Example 118 includes the non-transitory computer-readable medium of Example 117, where the instructions are also executable by the one or more processors to cause the one or more processors to perform a voice-to-text operation on the input signal to generate text data; and identify a video content generation request based on the text data.

Example 119 includes the non-transitory computer-readable medium of any of Examples 81-118, where the instructions are also executable by the one or more processors to cause the one or more processors to output audio associated with video content generated based on the multiple image frames.

Example 120 includes the non-transitory computer-readable medium of any of Examples 81-119, where the one or more processors are integrated in a mobile phone, a tablet computer device, a wearable electronic device, a virtual reality headset, a mixed reality headset, an augmented reality headset, or a camera device.

According to Example 121, an apparatus includes means for obtaining multiple image frames; means for generating multiple latent representation frames based on the multiple image frames, the multiple latent representation frames include latents; means for obtaining multiple output latent representations generated based on multiple diffusion sampling operations performed on the multiple latent representation frames, the multiple diffusion sampling operations performed based on a diffusion model; means for determining, for a pair of latent representation frames of the multiple latent representation frames, flow values based on the multiple diffusion sampling operations performed the pair of latent representation frames; and means for performing a video generation operation based on the flow values.

Example 122 includes the apparatus of Example 121, where the multiple image frames include a sequence of image frames of video content.

Example 123 includes the apparatus of Example 121 or Example 122, where the flow values are associated with a flow map that represents a flow of the pair of latent representation frames.
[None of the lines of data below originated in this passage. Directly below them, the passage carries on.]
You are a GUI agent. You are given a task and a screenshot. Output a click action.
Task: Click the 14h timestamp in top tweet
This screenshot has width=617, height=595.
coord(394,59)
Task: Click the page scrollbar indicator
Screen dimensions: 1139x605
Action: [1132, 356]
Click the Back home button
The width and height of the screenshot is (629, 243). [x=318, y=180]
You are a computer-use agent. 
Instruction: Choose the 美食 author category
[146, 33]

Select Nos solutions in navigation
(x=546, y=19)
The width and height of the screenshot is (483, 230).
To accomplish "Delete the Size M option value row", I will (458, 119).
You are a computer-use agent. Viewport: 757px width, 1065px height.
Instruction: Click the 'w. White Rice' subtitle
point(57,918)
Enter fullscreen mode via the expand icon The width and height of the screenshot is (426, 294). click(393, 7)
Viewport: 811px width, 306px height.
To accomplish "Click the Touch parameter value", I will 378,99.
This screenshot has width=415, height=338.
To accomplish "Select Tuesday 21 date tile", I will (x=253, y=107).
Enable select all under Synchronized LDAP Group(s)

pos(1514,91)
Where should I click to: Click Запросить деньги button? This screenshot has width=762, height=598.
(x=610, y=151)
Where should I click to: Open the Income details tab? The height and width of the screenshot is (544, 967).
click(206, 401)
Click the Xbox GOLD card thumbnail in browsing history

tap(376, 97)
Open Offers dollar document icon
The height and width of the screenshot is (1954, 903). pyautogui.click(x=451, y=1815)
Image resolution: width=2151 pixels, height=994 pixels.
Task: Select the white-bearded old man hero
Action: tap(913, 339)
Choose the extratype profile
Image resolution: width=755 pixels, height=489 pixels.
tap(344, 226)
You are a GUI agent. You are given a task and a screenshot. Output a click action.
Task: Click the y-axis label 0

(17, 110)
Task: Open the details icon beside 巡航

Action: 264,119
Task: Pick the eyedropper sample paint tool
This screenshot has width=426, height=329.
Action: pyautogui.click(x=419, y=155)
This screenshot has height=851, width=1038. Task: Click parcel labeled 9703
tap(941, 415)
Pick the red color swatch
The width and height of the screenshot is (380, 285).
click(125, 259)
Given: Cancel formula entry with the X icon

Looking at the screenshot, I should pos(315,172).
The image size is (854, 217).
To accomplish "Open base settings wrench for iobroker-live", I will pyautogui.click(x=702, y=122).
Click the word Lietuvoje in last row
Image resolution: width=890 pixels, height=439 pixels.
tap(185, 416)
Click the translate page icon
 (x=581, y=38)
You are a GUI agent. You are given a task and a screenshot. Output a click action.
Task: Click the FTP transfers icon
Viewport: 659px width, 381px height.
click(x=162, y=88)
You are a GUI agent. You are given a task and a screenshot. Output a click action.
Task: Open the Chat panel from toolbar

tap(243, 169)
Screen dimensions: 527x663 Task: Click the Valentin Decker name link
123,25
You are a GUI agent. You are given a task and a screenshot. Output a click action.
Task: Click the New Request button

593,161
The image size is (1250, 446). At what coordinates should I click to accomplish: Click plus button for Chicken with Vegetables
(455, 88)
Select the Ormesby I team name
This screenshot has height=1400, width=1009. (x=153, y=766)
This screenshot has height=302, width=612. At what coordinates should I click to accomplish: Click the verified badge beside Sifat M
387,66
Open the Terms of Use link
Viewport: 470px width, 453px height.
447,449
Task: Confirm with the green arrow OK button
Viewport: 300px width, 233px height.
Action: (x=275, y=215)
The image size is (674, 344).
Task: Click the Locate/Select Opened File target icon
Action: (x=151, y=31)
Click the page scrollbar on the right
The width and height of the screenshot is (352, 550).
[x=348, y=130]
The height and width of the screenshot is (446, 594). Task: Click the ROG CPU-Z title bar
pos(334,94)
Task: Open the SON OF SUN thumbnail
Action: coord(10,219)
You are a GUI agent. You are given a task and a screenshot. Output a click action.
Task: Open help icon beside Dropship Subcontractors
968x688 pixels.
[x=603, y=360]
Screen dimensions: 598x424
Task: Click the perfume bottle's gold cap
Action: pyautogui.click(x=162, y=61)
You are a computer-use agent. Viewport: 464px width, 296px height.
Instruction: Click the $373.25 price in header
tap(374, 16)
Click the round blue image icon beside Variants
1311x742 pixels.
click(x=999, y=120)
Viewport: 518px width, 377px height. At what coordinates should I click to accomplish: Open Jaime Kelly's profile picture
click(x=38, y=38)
Example 124 includes the apparatus of any of Examples 121-123, where the means for generating the multiple latent representation frames includes an autoencoder.

Example 125 includes the apparatus of Example 124, the apparatus includes means for generating the multiple latent representation frames based on the autoencoder.

Example 126 includes the apparatus of any of Examples 121-125, the apparatus includes means for decoding the multiple output latent representations to generate multiple output image frames.

Example 127 includes the apparatus of any of Examples 121-126, where the diffusion model includes a latent diffusion model (LDM).

Example 128 includes the apparatus of any of Examples 121-127, where the diffusion model has a U-Net architecture including a plurality of blocks.

Example 129 includes the apparatus of any of Examples 121-128, where the diffusion model includes one or more transformers.

Example 130 includes the apparatus of any of Examples 121-129, where the video generation operation includes a warping operation.

Example 131 includes the apparatus of any of Examples 121-130, the apparatus includes means for obtaining activations for at least one diffusion sampling operation of the multiple diffusion sampling operations.

Example 132 includes the apparatus of Example 131, the apparatus includes means for determining, for the pair of latent representation frames of the multiple latent representation frames, the flow values based on first activations obtained for a first latent representation frame of the pair of latent representation frames and second activations obtained for a second latent representation frame of the pair of latent representation frames.

Example 133 includes the apparatus of any of Examples 121-132, where the flow values are based on a first set of diffusion sampling operations of the multiple diffusion sampling operations performed on the multiple latent representation frames.

Example 134 includes the apparatus of Example 133, where the video generation operation is performed in association with a second set of diffusion sampling operations of the multiple diffusion sampling operations.

Example 135 includes the apparatus of Example 132, where each latent representation frame of the pair of latent representation frames is associated with a plurality of tokens.

Example 136 includes the apparatus of Example 135, the apparatus includes means for determining, for the pair of latent representation frames, a set of distance values based on the activations obtained from the at least one diffusion sampling operation.

Example 137 includes the apparatus of Example 136, where the set of distance values associated with a first plurality of tokens associated the first latent representation frame and a second plurality of tokens associated with the second latent representation frame.

Example 138 includes the apparatus of Example 137, where the means for determining the set of distance values includes means for determining a cosine distance based on the activations obtained for the first latent representation frame and the activations obtained for the second latent representation frame.

Example 139 includes the apparatus of Example 138, where the set of distance values are arranged in a first dimension according to index values of the first plurality of tokens and in a second dimension according to index values of the second plurality of tokens.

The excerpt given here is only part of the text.